Jean-Max Albert

Né en 1942, Jean-Max Albert est peintre, sculpteur, écrivain, plasticien, musicien… Le terme « artiste » semblerestrictif tant sa pratique s’affranchit des frontières et des définitions.

Après des études aux Beaux-Arts d’Angers puis de Paris, il se fait connaître comme trompettiste du quintette d’Henri Texier.

En 1975, à 23 ans, il réalise Vicenza, Hôtel de Sully, Paris, où il utilise le treillage horticole comme sculpture. Il creusera ce sillon tout au long de sa vie et réalisera des architectures végétales qui rejoignent le Land art et l’Architectural sculpture, jusqu’au projet O=C=O du Parco d’Arte Vivente de Turin, 2007.

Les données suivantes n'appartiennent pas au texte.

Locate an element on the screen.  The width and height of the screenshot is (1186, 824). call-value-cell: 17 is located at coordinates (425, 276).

Il échange avec de nombreux musiciens, Steve Lacy, Gyorgy Ligeti, François Tusques et établit des ponts entre musique, géométrie, sculpture. Ceci aboutira à la création de sculptures architecturales comme Iapétus, au livre « le tour du monde en 80 blues ».

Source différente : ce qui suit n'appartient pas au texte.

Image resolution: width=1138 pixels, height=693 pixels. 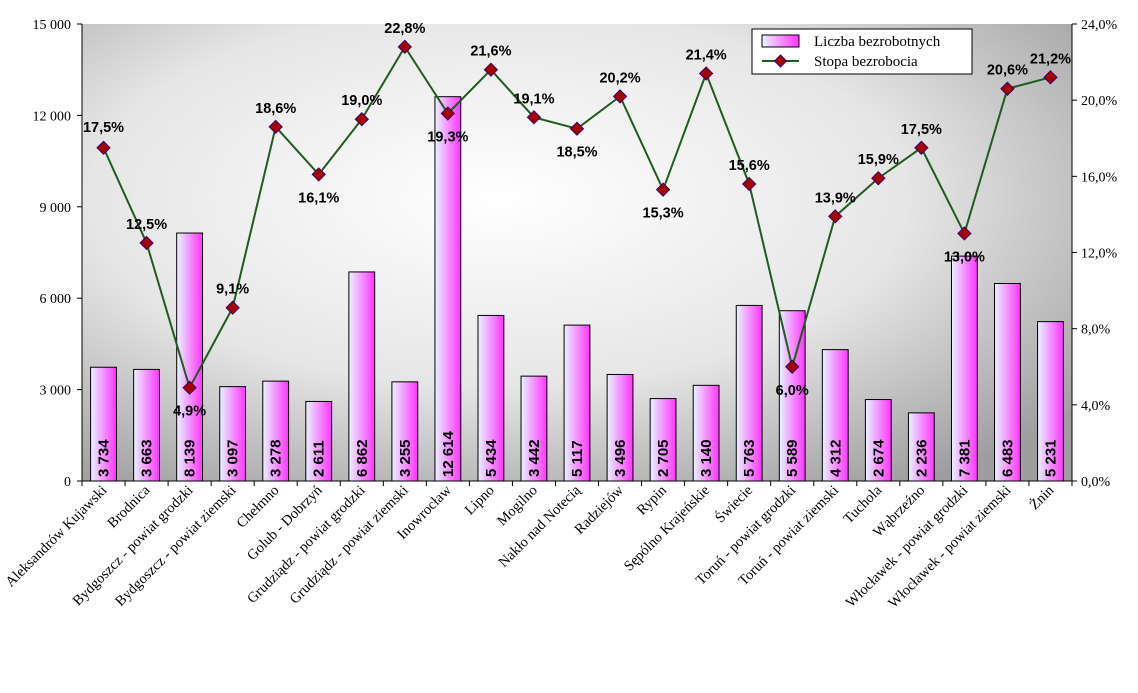 I want to click on legend-label-line: Stopa bezrobocia, so click(x=866, y=62).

Mentionnons ses nombreux voyages et collaborations aux Etats-Unis. Ce survol oublie des chemins de traverse, des éphémères, car il n’est pas de champ à laisser inexploré pour un esprit curieux.

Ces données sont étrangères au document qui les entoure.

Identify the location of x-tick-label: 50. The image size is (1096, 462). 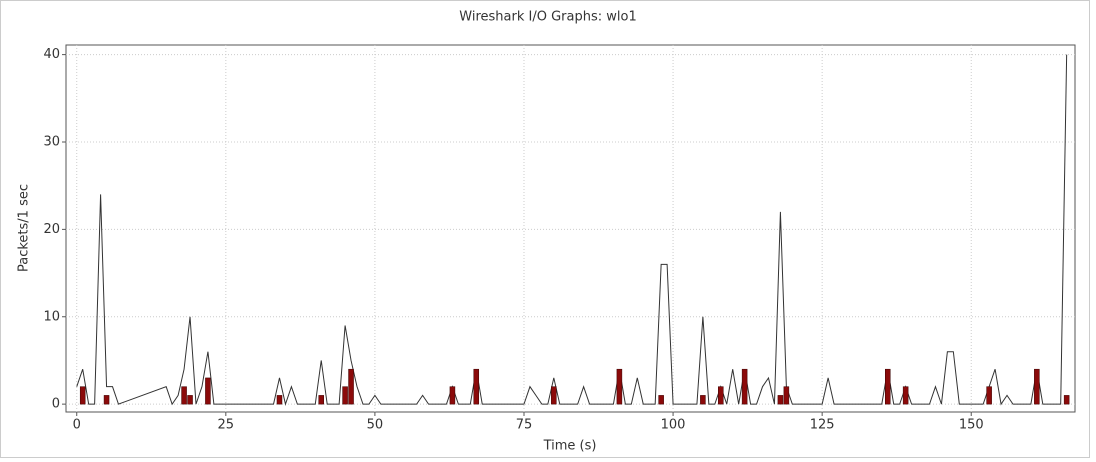
(376, 426).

Quelques axes se dégagent de sa pratique : la musique, le végétal, la sculpture, le cosmos. S’il fallait essayer de dégager une intention qui donne cohérence, je dirais que ses travaux offrent un dialogue entre la structure et le vivant, le stable et l’évolutif, l’éternel et le changeant, le macrocosme et le microcosme (sculptures-viseurs).

Dans l’exposition « Table à desseins », La Tannerie a présenté des petites peintures sur bois, issues de partitions, de thèmes de jazz.